=== TEXTAUSZUG ===
Zwischen glatter Anonymität und der Herausforderung zur Selbstbefragung finden sich die Betrachtenden wieder, als sie ihrerseits beobachtet zu werden scheinen von einer menschlichen Figur auf einem Balkon. Ein auf den ersten Blick alltägliches Szenario des urbanen Raums, die weiße Färbung der Figur bar aller Individualität überführt die Begegnung jedoch in die Irritation. Ebenso scheint der Blick auf Verkehrsschilder im ersten Moment eine banale Alltagserfahrung, mit der die spiegelnde Oberfläche der Objekte jedoch bricht und die sie ihres anweisenden Charakters beraubt.
Das Verhältnis von Individuum und Gesellschaft ist eine der sozialen und soziologischen Fragen, die das skandinavische Künstlerduo Elmgreen & Dragset in seinem Schaffen thematisiert. Michael Elmgreen (* 1961 in Kopenhagen, Dänemark) und Ingar Dragset (* 1969 in Trondheim, Norwegen) nähern sich mit subtiler Ironie und eleganter Dekonstruktion dem Kultur- und Kunstbetrieb, der sie unmittelbar umgibt, ebenso wie weiterreichenden politischen Strukturen – und dafür wurden sie in diesem Jahr mit dem 14. Robert-Jacobsen-Preis der Stiftung Würth ausgezeichnet. „Das Entschiedene ihrer Positionierungen geht einher mit wacher Aufmerksamkeit für Gedanken und Gefühle wie auch für die mögliche, zuzeiten gar intendierte Verletzung von Gefühlen. Diese Auffassung von der Wirkung von Kunst ist bemerkenswert, weil sie mit den Fragen nach Menschheitswerten und Menschenwürde einhergeht“, führt die namhaft besetzte Jury aus.
Nach dem Tod des Bildhauers Robert Jacobsen im Jahr 1993 hat die Stiftung Würth in Kooperation mit dem Museum Würth den Robert-Jacobsen-Preis ausgelobt, der alle zwei Jahre an zeitgenössische bildende Künstler vergeben wird. Er erinnert an das Schaffen Robert Jacobsens, mit dem Prof. Reinhold Würth nach einem zufälligen Aufeinandertreffen in den 1970er-Jahren in langjähriger Freundschaft verbunden blieb. Preisträger*innen im vergangenen Jahrzehnt waren 2010 Alicja Kwade, 2012 Jeppe Hein, 2014/2015 Michael Sailstorfer, 2016/2017 Yngve Holen und 2018/2019 Eva Rothschild.

=== INHALT DER AUFLISTUNG ===

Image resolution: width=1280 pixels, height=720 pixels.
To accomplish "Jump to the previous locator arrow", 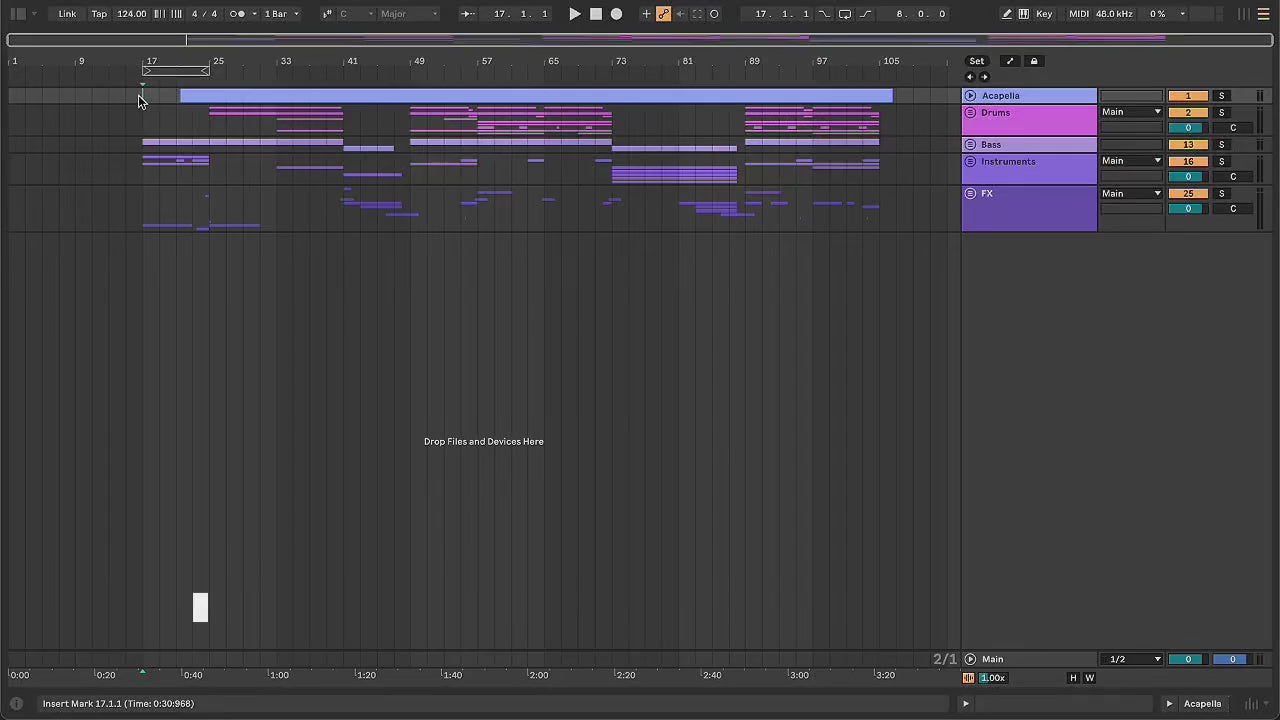I will 969,77.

=== AUFGABE ===
Wer erhielt laut dem Textauszug im Jahr 2012 den Robert-Jacobsen-Preis? Die Auflistung ist eigenständiges Material und gehört nicht zum Textauszug.

=== ERGEBNIS ===
Jeppe Hein.